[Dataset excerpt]
==========

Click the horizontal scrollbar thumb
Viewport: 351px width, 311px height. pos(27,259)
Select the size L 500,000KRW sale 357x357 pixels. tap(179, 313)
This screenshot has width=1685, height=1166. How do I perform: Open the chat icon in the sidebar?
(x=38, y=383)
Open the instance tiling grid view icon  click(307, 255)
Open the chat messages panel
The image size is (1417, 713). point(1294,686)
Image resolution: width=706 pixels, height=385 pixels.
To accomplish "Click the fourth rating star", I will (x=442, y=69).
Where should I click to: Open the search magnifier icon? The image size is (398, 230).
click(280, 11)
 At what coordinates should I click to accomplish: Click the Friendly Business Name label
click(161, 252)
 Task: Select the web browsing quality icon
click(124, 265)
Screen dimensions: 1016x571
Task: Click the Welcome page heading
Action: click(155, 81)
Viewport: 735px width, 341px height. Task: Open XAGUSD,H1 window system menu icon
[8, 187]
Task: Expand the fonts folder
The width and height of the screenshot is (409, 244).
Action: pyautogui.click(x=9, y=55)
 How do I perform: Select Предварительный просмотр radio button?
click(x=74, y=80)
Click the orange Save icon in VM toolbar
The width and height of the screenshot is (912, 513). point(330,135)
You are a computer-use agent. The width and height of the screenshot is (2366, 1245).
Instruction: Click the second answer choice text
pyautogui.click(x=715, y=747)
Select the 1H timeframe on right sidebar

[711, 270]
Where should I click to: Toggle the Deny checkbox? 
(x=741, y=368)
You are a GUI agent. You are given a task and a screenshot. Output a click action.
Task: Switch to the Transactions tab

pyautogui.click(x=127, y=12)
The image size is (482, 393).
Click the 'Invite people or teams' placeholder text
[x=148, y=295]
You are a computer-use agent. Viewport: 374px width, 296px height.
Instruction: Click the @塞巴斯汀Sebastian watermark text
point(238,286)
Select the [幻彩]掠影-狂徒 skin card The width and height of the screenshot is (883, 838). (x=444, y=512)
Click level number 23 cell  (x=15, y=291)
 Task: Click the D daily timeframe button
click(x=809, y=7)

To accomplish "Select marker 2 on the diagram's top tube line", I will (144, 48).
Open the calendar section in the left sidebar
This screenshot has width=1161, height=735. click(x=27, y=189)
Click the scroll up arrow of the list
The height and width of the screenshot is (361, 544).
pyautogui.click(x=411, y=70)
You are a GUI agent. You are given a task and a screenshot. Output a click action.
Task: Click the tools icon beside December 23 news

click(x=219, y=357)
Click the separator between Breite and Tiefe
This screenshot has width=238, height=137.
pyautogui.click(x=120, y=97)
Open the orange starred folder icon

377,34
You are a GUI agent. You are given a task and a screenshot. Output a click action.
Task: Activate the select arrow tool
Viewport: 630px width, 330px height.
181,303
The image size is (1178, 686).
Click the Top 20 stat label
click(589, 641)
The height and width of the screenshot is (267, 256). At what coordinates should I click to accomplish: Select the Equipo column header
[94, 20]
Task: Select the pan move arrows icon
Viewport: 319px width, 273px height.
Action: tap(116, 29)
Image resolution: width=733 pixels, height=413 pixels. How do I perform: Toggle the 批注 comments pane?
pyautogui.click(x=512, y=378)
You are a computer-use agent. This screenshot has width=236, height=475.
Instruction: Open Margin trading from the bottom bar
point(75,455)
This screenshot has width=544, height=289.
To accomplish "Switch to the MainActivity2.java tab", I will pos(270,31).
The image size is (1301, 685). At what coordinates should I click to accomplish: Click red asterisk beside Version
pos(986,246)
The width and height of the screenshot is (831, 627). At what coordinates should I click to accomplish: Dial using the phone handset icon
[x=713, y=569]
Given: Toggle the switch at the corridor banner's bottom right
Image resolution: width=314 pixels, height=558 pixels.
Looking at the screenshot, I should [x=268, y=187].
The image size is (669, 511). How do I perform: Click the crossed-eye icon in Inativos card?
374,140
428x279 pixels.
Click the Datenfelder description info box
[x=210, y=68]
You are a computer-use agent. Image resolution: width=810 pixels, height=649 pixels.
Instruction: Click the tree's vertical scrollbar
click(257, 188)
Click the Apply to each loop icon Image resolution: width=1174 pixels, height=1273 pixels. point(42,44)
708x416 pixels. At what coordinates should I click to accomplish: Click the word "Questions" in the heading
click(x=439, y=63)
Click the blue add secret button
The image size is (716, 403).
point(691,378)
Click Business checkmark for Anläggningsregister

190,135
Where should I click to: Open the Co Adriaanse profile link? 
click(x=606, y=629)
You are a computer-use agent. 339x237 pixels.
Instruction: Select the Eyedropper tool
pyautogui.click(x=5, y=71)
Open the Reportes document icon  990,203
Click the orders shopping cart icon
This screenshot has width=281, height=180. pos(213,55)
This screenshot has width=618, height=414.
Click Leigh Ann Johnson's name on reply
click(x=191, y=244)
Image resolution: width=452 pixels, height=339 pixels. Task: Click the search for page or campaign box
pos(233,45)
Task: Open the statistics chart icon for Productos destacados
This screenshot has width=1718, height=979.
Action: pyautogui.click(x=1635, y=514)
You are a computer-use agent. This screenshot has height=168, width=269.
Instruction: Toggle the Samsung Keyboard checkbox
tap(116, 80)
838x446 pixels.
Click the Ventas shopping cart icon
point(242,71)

==========

What is needed:
Replace "checkbox" with "check box" in the lines from the one containing "Open the chat messages panel" up to and including the one containing "pyautogui.click(x=411, y=70)". Give those lines again with everything else unchanged.

Answer below:
Open the chat messages panel
The image size is (1417, 713). point(1294,686)
Image resolution: width=706 pixels, height=385 pixels.
To accomplish "Click the fourth rating star", I will (x=442, y=69).
Where should I click to: Open the search magnifier icon? The image size is (398, 230).
click(280, 11)
 At what coordinates should I click to accomplish: Click the Friendly Business Name label
click(161, 252)
 Task: Select the web browsing quality icon
click(124, 265)
Screen dimensions: 1016x571
Task: Click the Welcome page heading
Action: click(155, 81)
Viewport: 735px width, 341px height. Task: Open XAGUSD,H1 window system menu icon
[8, 187]
Task: Expand the fonts folder
The width and height of the screenshot is (409, 244).
Action: pyautogui.click(x=9, y=55)
 How do I perform: Select Предварительный просмотр radio button?
click(x=74, y=80)
Click the orange Save icon in VM toolbar
The width and height of the screenshot is (912, 513). point(330,135)
You are a computer-use agent. The width and height of the screenshot is (2366, 1245).
Instruction: Click the second answer choice text
pyautogui.click(x=715, y=747)
Select the 1H timeframe on right sidebar

[711, 270]
Where should I click to: Toggle the Deny check box? 
(x=741, y=368)
You are a GUI agent. You are given a task and a screenshot. Output a click action.
Task: Switch to the Transactions tab

pyautogui.click(x=127, y=12)
The image size is (482, 393).
Click the 'Invite people or teams' placeholder text
[x=148, y=295]
You are a computer-use agent. Viewport: 374px width, 296px height.
Instruction: Click the @塞巴斯汀Sebastian watermark text
point(238,286)
Select the [幻彩]掠影-狂徒 skin card The width and height of the screenshot is (883, 838). (x=444, y=512)
Click level number 23 cell  (x=15, y=291)
 Task: Click the D daily timeframe button
click(x=809, y=7)

To accomplish "Select marker 2 on the diagram's top tube line", I will (144, 48).
Open the calendar section in the left sidebar
This screenshot has width=1161, height=735. click(x=27, y=189)
Click the scroll up arrow of the list
The height and width of the screenshot is (361, 544).
pyautogui.click(x=411, y=70)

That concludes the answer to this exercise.